Problem details
Exact wording is needed for every line from the one holding "Task: Select the empty Area optional field" to the end of the records below; write those lines out and omit the pictures.

Given records section start

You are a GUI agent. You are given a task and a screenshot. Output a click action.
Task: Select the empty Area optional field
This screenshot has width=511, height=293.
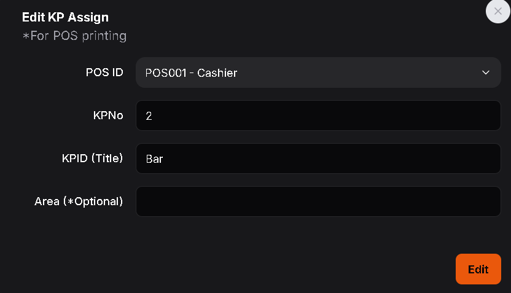318,201
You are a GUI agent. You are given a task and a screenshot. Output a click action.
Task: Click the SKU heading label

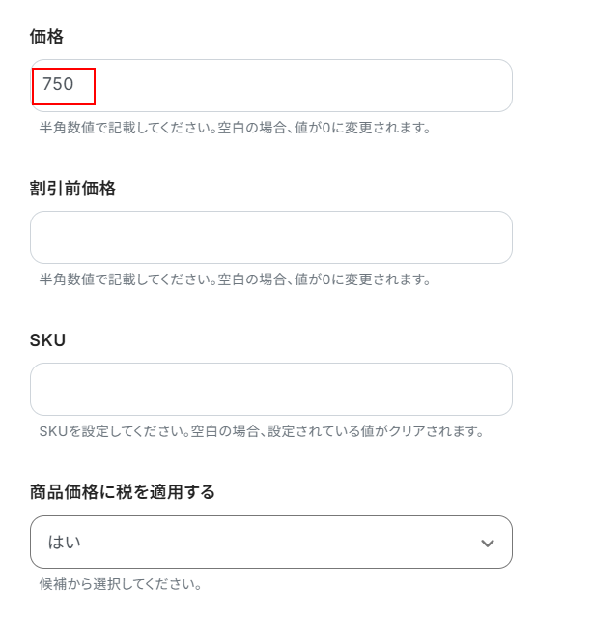(x=47, y=340)
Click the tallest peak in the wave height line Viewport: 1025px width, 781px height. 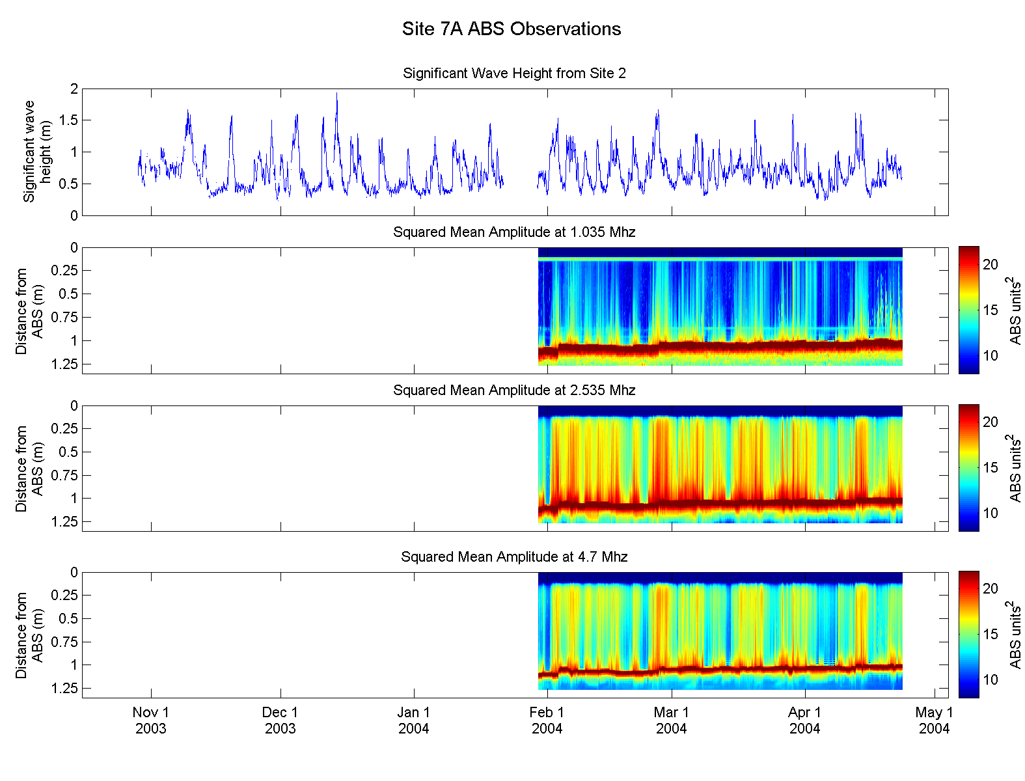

Given records section end

Exercise solution
Task: Select the empty Area optional field
This screenshot has width=511, height=293.
318,201
You are a GUI agent. You are given a task and a screenshot. Output a click action.
Task: Click the SKU heading label

(x=47, y=340)
Click the tallest peak in the wave height line Viewport: 1025px width, 781px height. 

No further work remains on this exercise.